Stored data
------------------------------------
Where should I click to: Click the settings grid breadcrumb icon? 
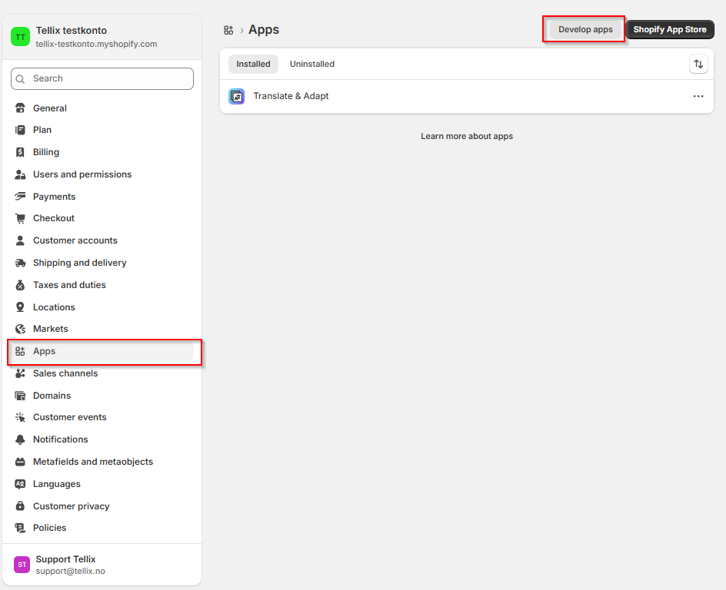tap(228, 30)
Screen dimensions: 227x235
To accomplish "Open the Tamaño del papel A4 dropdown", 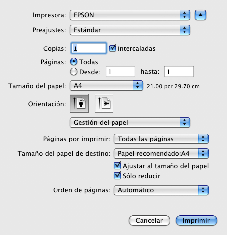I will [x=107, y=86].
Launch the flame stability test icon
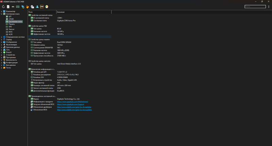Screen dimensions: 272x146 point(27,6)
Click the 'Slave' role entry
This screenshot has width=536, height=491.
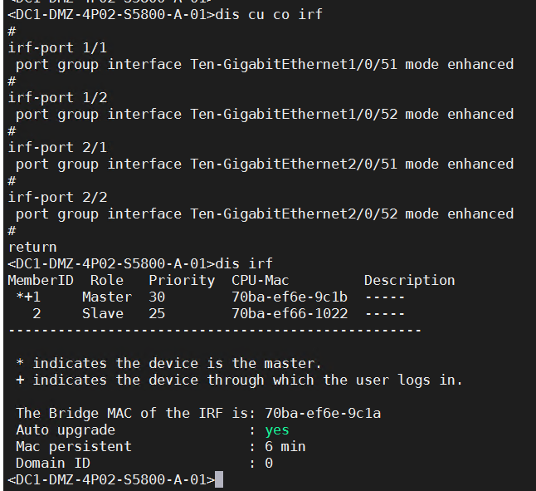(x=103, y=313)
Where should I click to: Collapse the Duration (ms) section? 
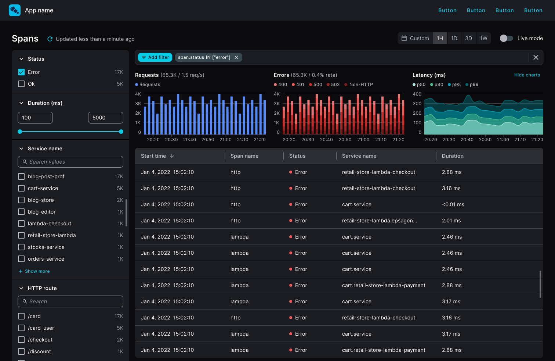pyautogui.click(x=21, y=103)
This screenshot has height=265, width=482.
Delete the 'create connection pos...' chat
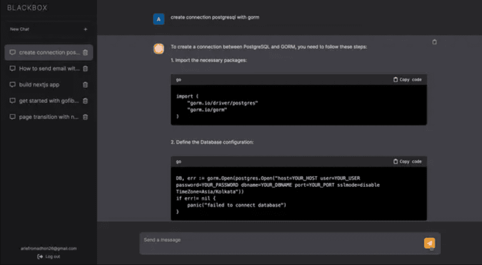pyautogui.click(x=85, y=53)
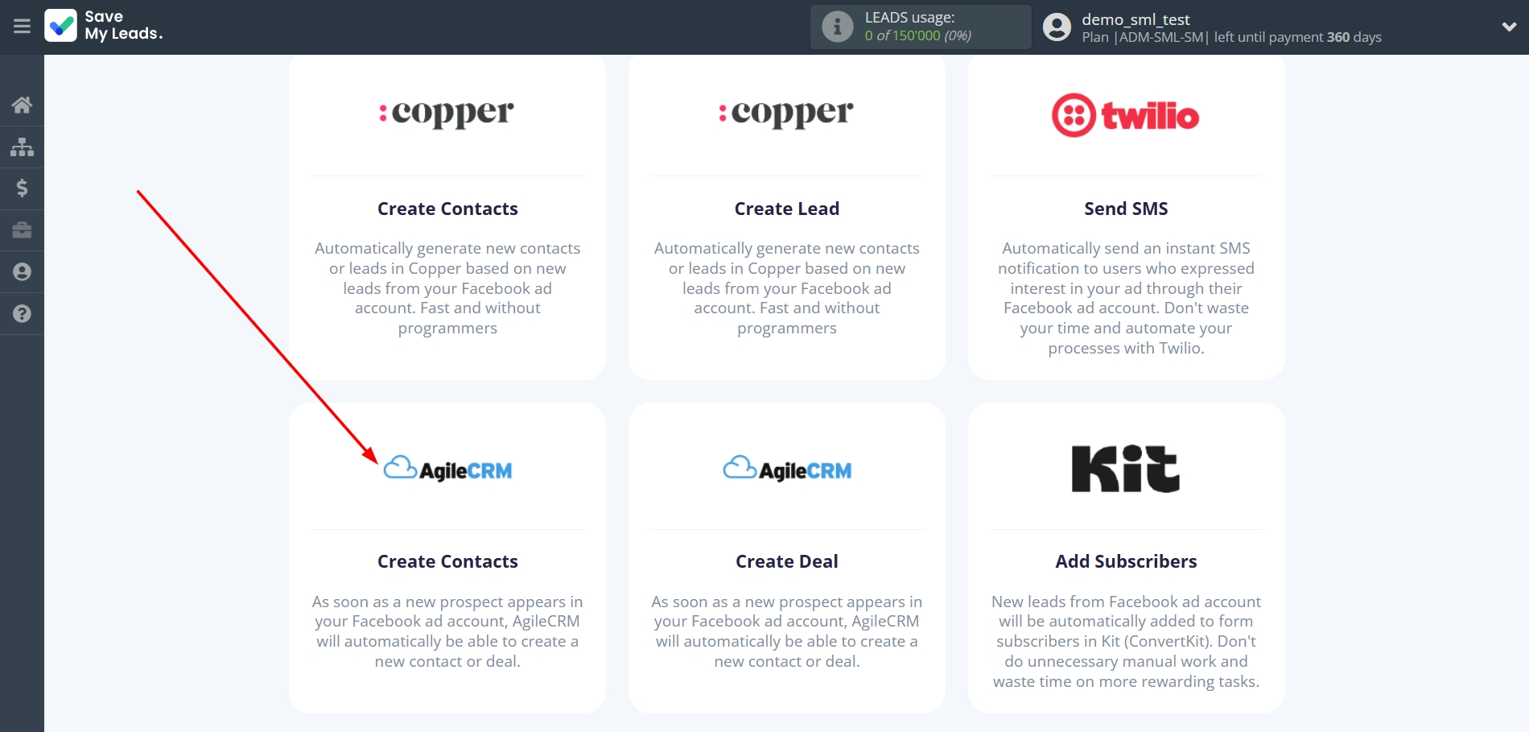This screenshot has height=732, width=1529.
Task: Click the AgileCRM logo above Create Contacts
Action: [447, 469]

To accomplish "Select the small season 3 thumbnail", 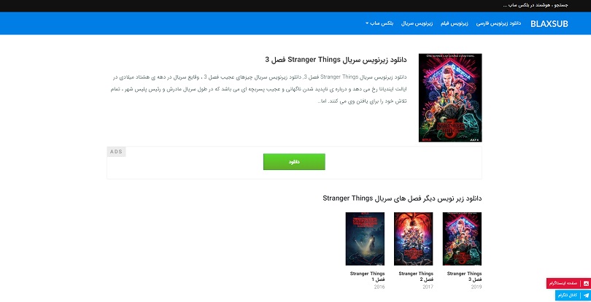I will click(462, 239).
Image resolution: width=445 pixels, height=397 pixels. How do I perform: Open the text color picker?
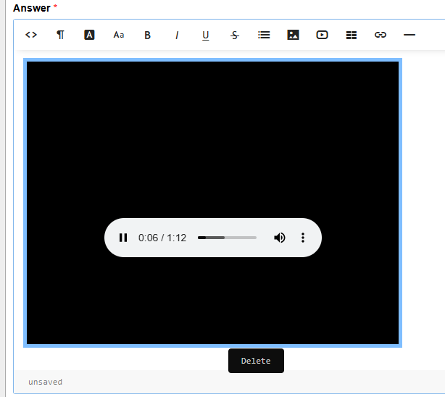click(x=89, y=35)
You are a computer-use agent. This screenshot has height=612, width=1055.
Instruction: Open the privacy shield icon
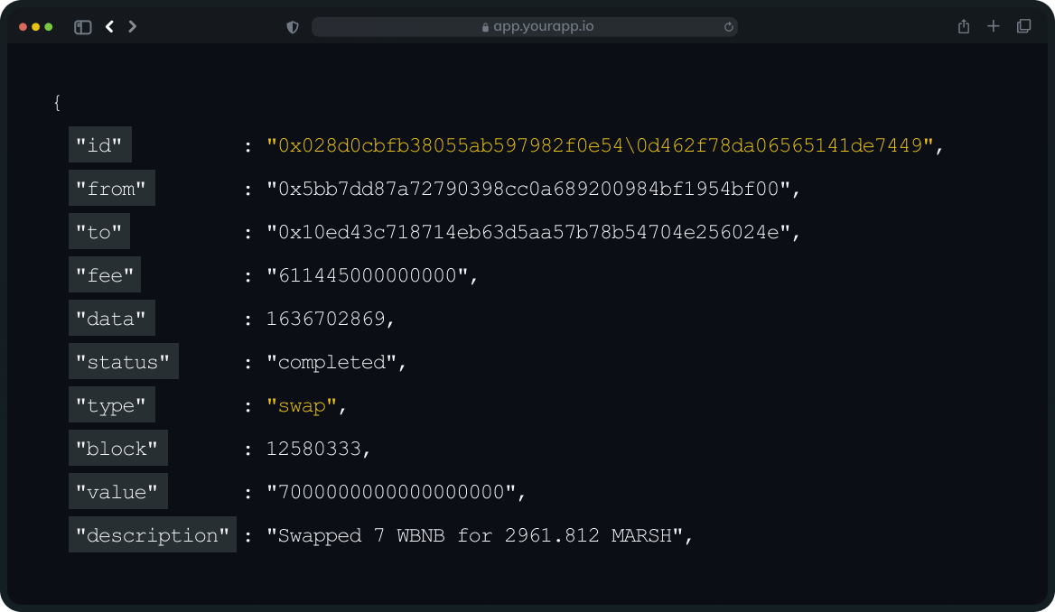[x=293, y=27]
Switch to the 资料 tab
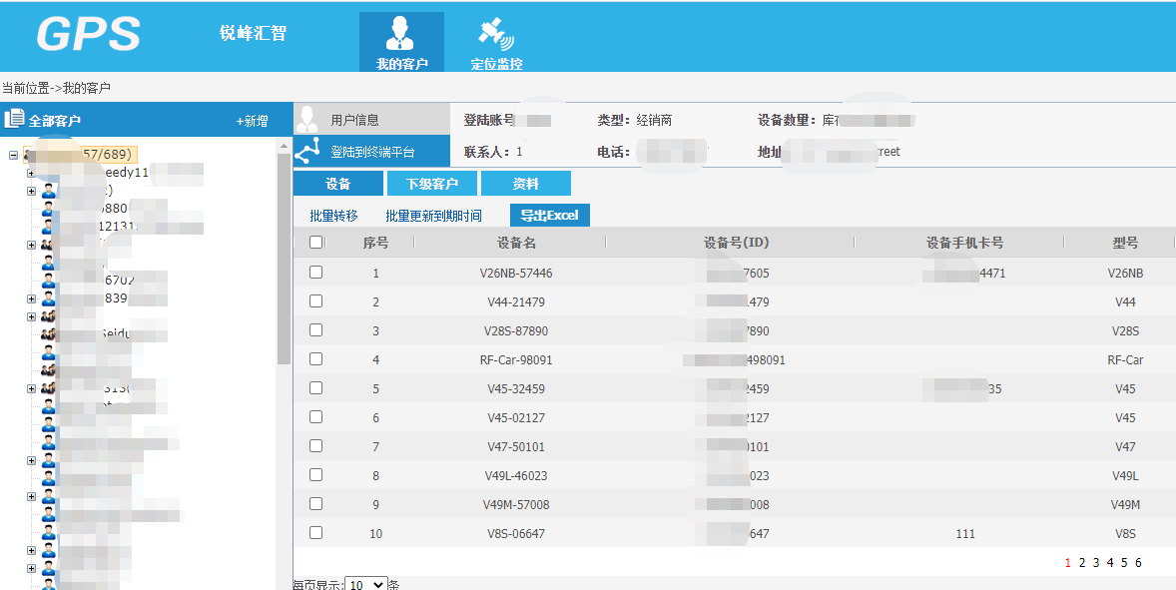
------------------------------------
**DESCRIPTION OF THE TASK:** Without the pictures, transcribe exactly the lines above from the one containing "You are a computer-use" through the last.

**OUTPUT FOR THIS EXERCISE:**
You are a computer-use agent. This screenshot has height=612, width=1055.
Instruction: Open the privacy shield icon
[x=293, y=27]
Switch to the 资料 tab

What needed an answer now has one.